An Open-Source Web Application for Molecular Descriptor Libraries and Datasets
A collaboration with MolSSI. Artificial intelligence and machine learning have greatly accelerated the rate of molecular discovery. However, the distribution and availability of data for these molecules still need to be improved. We have developed an open-source web application for molecular libraries and databases to address this challenge. The application uses containerization (Docker) and open-source libraries to create a modular and extensible platform for accessing molecular descriptors. This effort will streamline the accessibility to descriptor data necessary for computational advancements. The application includes a web front-end built using React, a Python REST API backend, and a postgres database. Due to the open-source containerized nature of our application, it can easily be modified or extended for other applications or data sets. Our use case is the Kolossal viRtual dAtabase for moleKular descriptors of orgaNophosphorus (Kraken) database, which contains descriptors for monodentate organophosphorus(III) ligands. The main deliverables were updated documentation and website architecture, automated back-end REST API testing, a molecule neighbor search feature based on dimensionality reductions: PCAs and UMAP, and an updated substructure search page. The new web application aims to be easy to use, visually appealing, and packed with features that will make it a valuable resource for academic and industry researchers.

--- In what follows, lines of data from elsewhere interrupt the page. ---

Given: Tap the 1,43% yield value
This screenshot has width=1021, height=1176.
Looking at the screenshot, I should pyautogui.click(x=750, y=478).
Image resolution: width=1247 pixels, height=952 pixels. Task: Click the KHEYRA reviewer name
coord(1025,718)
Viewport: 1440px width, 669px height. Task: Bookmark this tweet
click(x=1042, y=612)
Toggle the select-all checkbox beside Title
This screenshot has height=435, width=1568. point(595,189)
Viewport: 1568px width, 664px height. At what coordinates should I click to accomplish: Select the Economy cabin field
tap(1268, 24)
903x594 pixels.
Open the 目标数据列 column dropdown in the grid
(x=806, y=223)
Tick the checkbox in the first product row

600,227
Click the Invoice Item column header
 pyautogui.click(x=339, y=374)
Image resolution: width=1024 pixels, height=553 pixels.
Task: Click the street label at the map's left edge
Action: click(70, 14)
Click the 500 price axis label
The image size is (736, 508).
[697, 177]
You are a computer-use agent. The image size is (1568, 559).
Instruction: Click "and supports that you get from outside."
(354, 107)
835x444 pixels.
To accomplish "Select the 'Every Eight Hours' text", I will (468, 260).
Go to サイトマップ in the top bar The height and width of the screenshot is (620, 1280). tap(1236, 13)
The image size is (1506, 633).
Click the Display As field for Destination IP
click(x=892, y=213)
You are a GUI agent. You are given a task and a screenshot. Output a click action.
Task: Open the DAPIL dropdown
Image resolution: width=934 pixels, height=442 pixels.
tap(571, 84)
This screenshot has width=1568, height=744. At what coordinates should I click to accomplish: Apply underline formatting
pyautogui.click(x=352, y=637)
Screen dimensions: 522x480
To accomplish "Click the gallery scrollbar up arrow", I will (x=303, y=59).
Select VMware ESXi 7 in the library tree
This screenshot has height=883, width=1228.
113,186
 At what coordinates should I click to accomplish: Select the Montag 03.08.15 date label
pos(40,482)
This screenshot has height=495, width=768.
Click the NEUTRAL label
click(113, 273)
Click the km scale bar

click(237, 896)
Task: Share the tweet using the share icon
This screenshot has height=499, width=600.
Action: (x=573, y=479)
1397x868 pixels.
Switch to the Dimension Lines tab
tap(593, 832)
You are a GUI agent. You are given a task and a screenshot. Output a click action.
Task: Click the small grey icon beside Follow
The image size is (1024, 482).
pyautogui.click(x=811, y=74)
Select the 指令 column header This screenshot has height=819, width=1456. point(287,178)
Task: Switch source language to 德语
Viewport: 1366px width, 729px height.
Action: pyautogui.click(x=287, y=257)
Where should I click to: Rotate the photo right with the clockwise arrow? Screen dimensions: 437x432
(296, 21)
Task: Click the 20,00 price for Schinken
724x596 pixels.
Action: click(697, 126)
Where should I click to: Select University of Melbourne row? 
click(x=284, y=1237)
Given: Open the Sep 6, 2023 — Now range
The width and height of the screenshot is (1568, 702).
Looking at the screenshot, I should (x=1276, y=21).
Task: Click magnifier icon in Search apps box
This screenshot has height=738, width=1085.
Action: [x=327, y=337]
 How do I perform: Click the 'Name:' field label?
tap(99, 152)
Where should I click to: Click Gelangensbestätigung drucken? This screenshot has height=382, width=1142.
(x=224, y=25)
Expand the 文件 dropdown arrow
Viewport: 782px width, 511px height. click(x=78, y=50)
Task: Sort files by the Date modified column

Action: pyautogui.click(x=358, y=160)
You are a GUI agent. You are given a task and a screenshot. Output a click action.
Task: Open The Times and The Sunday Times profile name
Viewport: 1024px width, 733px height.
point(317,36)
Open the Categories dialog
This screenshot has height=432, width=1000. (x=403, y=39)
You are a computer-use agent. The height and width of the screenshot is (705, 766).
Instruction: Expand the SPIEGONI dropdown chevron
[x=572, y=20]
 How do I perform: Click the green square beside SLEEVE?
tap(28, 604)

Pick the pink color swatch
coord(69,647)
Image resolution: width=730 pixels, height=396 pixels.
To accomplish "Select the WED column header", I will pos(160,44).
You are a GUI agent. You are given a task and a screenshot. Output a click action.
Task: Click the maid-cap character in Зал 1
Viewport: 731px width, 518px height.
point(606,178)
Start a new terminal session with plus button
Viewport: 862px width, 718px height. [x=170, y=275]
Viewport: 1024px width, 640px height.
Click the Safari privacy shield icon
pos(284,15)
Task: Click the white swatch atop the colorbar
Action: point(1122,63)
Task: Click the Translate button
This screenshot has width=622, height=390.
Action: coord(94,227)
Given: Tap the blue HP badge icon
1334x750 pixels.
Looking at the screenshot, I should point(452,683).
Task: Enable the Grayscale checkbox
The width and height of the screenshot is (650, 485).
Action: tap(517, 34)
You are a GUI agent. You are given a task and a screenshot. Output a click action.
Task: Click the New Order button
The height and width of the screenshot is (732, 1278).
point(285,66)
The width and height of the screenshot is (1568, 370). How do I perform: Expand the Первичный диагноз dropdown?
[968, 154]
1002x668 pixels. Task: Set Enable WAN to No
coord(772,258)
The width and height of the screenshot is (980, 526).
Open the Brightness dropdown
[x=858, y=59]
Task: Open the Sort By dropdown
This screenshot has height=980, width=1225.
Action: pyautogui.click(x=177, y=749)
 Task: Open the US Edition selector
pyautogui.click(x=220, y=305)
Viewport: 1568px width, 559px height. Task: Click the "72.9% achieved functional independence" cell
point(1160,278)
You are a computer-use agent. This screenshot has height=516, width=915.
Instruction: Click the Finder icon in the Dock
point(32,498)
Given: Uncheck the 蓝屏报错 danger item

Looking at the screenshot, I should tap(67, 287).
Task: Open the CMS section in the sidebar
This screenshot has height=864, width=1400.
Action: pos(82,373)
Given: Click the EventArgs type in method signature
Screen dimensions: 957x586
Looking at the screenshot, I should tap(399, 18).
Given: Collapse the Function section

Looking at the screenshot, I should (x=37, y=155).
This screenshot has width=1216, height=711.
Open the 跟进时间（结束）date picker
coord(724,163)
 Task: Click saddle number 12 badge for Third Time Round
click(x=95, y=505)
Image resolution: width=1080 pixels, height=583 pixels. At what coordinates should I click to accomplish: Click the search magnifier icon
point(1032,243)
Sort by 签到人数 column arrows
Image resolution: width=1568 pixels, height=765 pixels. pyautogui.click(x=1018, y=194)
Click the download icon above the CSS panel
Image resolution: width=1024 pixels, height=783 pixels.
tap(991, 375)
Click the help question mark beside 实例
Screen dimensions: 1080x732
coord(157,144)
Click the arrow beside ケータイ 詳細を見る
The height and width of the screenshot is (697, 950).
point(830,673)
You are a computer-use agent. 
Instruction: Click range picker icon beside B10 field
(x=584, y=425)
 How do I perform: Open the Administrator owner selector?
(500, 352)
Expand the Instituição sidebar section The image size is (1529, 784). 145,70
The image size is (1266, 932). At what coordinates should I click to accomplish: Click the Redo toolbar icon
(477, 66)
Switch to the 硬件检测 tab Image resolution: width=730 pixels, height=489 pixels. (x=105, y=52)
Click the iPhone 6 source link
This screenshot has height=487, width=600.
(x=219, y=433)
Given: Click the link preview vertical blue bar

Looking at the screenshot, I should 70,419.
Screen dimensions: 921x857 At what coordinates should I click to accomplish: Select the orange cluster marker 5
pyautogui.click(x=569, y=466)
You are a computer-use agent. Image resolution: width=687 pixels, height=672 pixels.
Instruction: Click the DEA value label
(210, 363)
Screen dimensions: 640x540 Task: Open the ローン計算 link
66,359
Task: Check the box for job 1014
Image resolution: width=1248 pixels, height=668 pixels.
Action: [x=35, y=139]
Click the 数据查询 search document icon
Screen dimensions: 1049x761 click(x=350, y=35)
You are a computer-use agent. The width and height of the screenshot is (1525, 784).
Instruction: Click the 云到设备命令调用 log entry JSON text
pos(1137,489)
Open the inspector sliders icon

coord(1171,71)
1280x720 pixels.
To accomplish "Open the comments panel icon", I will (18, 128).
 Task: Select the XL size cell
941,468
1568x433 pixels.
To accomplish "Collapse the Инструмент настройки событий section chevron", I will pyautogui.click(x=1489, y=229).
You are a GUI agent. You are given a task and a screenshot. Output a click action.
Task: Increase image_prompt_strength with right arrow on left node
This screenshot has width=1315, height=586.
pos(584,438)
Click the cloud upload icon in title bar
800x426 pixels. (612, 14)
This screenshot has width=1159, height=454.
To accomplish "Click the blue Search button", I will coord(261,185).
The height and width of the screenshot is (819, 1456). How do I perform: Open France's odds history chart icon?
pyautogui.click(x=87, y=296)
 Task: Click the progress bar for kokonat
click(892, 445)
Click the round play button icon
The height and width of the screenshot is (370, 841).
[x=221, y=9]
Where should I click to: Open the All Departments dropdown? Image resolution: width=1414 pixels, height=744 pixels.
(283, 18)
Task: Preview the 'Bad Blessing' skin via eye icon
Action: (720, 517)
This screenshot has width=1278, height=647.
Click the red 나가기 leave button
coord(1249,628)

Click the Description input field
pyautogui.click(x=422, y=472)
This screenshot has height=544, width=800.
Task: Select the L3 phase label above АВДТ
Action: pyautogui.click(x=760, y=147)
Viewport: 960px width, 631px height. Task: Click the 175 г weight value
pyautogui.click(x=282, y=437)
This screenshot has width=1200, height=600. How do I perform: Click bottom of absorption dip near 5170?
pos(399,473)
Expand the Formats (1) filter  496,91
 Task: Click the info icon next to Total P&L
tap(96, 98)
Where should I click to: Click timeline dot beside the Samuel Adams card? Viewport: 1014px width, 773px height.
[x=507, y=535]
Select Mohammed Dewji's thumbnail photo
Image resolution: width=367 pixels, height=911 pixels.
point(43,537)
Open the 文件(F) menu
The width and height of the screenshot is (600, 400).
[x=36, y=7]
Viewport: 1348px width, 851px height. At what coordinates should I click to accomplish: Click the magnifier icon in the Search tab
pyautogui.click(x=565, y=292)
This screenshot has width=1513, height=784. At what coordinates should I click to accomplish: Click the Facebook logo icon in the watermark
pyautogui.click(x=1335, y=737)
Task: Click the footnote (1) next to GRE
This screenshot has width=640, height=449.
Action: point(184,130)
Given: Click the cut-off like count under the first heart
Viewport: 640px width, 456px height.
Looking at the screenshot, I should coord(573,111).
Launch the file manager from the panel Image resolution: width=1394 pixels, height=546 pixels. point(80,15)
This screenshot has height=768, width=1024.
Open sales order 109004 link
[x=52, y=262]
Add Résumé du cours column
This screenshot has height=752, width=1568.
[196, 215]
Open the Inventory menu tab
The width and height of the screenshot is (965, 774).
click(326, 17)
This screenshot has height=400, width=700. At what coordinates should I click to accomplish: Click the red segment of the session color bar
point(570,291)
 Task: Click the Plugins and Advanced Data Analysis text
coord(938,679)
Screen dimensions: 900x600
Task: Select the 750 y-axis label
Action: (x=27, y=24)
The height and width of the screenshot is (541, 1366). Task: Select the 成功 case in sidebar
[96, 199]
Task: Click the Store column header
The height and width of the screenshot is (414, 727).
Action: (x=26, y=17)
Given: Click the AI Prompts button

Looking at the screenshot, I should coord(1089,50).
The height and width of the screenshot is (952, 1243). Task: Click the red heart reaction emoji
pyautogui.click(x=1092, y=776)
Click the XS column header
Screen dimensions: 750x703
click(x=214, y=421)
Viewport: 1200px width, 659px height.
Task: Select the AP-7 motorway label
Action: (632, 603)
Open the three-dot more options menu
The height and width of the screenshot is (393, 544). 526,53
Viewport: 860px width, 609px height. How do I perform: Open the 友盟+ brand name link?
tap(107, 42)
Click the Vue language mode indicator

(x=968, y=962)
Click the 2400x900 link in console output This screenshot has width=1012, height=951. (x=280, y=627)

Integrating Industry Standard Rendering Techniques for Visualizing Solvation in Molecular Dynamics Simulations Using The MolecularNodes Software Plug-in
A collaboration with MolSSI. MolecularNodes is a Blender plugin that offers advanced rendering for molecular dynamics (MD) simulations. Unlike other visualization software, it employs industry-standard rendering techniques commonly used in film and video games. However, MolecularNodes is not able to natively display solvent interactions, which are often crucial in elucidating protein structure-function relationships. To address this, this project integrated SolvationAnalysis, a plugin that provides data structures for examining solute-solvent interactions, to MolecularNodes, enabling users to easily specify and visualize solute and solvent structures. This expansion of MolecularNodes’ functionality is expected to appeal to researchers, students, and non-specialists because it allows users to produce professional-quality visualization of solvent interactions without needing sophisticated programming expertise.